Ripensare le costruzioni in un’ottica circolare

Il ruolo chiave dell’economia circolare per il futuro dell’edilizia nel position paper del ministero dello Sviluppo economico

Con un giro d’affari che supera i 400 miliardi di euro l’anno e occupa circa 2,6 milioni di persone, la filiera delle costruzioni continua ad avere un ruolo trainante nella nostra economia. E il suo futuro non può che passare dall’economia circolare. E’ la tesi del position paper “L’economia circolare: un’opportunità per ripensare le costruzioni” redatto dal ministero dello Sviluppo economico e della Luiss Business School. Obiettivo del documento avanzare proposte che diano slancio all’economia circolare in questo settore. 

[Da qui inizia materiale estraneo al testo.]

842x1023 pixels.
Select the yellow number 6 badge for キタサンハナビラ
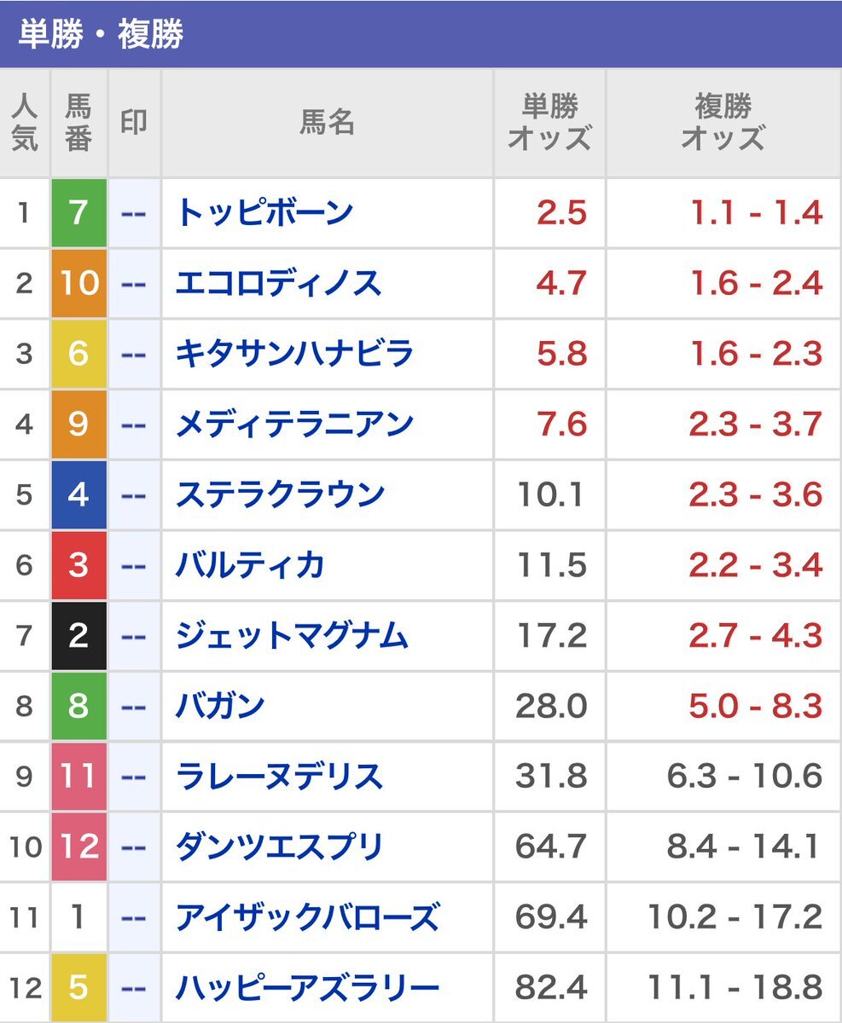79,354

Secondo dati riportati nel paper,  gli edifici e il settore dell’edilizia sono responsabili del 39% delle emissioni di CO2 nel mondo. Buona parte di queste emissioni (28%) è legata alla gestione degli edifici, l’11% proviene da emissioni di CO2  associate a materiali e processi di costruzione. 

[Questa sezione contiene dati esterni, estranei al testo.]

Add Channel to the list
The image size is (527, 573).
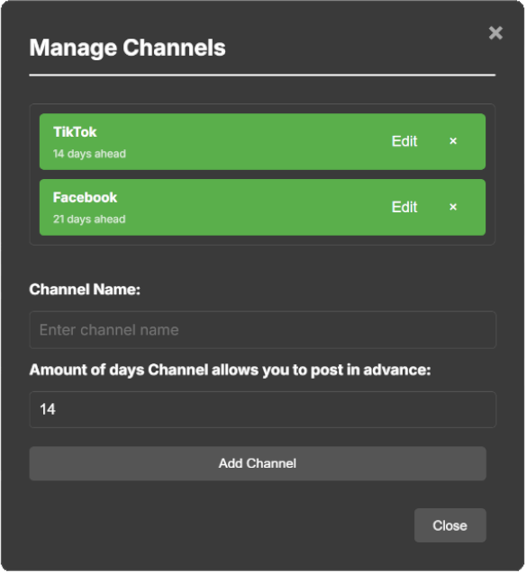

Non va meglio per quanto riguarda l’efficienza dei materiali.  In Italia ogni anno sono 60 milioni di tonnellate i rifiuti prodotti  dal settore delle costruzioni. Secondo stime non ufficiali – si legge nel documento –  si ritiene che quasi il 90% dei rifiuti provenienti dal settore edilizio finisca in discariche illegali oppure venga smaltito in modo indifferenziato in discarica o comunque sfugga alle maglie della filiera del riciclo. 

Dati che dimostrano  la necessità di un’edilizia sostenibile e circolare che non sprechi energia né materiali.  Un ruolo chiave nella transizione può averlo una digitalizzazione che faciliti maggiore tracciabilità e trasparenza ottimizzando sia  l’esecuzione dei progetti stessi sia la gestione di materiali e rifiuti. 

 “Per favorire questa transizione – si legge nel documento – occorre intervenire su tre principali aree che possono essere oggetto a breve-medio termine di politiche innovative di sviluppo per tutto il settore: rifiuti da costruzione, materiali e sistemi edilizi, progettazione integrata. Accanto a esse, di carattere puntuale, occorre allo stesso modo definire business model innovativi, non circoscritti alla sola fase ideativa, che presuppongono l’adozione di piattaforme digitali entro cui governare le transazioni e gli scambi commerciali e informativi.”